The thump-thump-thump of bouncing basketballs reverberates in the George Brown Recreation Centre. The hardwood here, in the village of Skidegate on Haida Gwaii off the jagged northwestern coast of British Columbia, is all old-growth forest: hemlock and spruce and Western red cedar. The red-and-white emblem of the Haida Nation, an eagle and a raven, marks centre court.
It’s Wednesday night and the teenage boys who comprise the Queen Charlotte Saints, the local high-school basketball team, practise a typical routine of drills, running and scrimmages. Assistant coach Dave Wahl, dressed all in black – touque, shirt, shorts, long johns, shoes – is a livewire of enthusiasm and has the boys sprinting the length of the court and back, several times over. It is preparation for what is coming next week: the provincial basketball championships for large high schools that will see the isolated, small-school Saints challenge the toughest competition around.
“If you don’t sprint your asses back every time, they’re going to punch it down your throat,” Mr. Wahl says. “Sprinting your asses back is the key to success. Go.” The boys run.
These are the penultimate moments of an extraordinary winter. Skidegate and neighbouring Queen Charlotte are home to about 1,600 people and there are barely two dozen Grade 11 and 12 boys at Queen Charlotte Secondary – attended by a total of 142 students – to populate the senior basketball team’s roster. But among the small troupe are a couple of the best players in the entire province – 17-year-olds Nate Vogstad, in Grade 12, and Jesse Barnes, in Grade 11.

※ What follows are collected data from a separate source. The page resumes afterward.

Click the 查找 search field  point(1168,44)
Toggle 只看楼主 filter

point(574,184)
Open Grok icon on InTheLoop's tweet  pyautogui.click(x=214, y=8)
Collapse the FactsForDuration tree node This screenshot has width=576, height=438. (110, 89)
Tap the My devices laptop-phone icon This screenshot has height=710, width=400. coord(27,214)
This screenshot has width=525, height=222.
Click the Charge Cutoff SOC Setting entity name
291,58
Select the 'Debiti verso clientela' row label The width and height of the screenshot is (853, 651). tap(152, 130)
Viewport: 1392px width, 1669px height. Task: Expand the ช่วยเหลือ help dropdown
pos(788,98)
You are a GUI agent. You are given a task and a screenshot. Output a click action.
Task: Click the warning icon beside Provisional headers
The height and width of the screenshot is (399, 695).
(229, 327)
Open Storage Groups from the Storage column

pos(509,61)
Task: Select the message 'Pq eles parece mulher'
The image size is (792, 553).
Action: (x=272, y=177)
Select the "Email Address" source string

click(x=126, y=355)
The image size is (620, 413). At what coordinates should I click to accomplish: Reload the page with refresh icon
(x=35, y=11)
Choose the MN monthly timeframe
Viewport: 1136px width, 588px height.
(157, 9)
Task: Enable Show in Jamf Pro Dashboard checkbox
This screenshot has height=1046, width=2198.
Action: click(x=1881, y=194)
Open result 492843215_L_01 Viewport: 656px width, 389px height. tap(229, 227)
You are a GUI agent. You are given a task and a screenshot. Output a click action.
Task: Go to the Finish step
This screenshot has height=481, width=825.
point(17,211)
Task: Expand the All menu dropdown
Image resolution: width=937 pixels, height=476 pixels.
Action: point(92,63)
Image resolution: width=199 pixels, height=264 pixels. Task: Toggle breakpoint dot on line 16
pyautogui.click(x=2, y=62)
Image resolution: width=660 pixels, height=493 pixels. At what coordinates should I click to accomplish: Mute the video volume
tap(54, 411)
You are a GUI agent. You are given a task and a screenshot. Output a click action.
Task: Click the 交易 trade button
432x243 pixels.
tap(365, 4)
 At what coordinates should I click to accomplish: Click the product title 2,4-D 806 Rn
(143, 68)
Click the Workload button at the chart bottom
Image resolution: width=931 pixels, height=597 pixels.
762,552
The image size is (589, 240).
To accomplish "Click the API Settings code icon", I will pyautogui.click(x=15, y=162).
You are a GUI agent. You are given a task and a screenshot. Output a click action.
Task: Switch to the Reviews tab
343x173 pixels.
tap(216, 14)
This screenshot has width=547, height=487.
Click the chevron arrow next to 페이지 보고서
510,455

And so the Saints have stormed their way to the highest echelon of provincial basketball, led by strong coaches and going 14-2 in tournaments and exhibition games as they travelled several thousands of kilometres and spent tens of thousands of dollars to get to games. The Saints would normally play in and likely dominate the lowest of four tiers, divided by size of school. Instead, they will measure themselves at the top, the 4A tier. Queen Charlotte Secondary is possibly the smallest school ever to play at this level.
On Wednesday, the four-day provincial championships for large schools begin at the Langley Events Centre in the Fraser Valley. The first game of the 16-team tournament, at 8:30 a.m., pits the No. 13-ranked Saints against No. 4 Walnut Grove Secondary. Walnut Grove in the Township of Langley is the defending provincial champion and has about 1,800 students, greater than the population of the entire villages of Skidegate and Queen Charlotte combined.
“We’re pretty damn good,” says Desi Collinson, the 28-year-old coach of the Saints. “I don’t think there’s many high-school teams that can keep up.”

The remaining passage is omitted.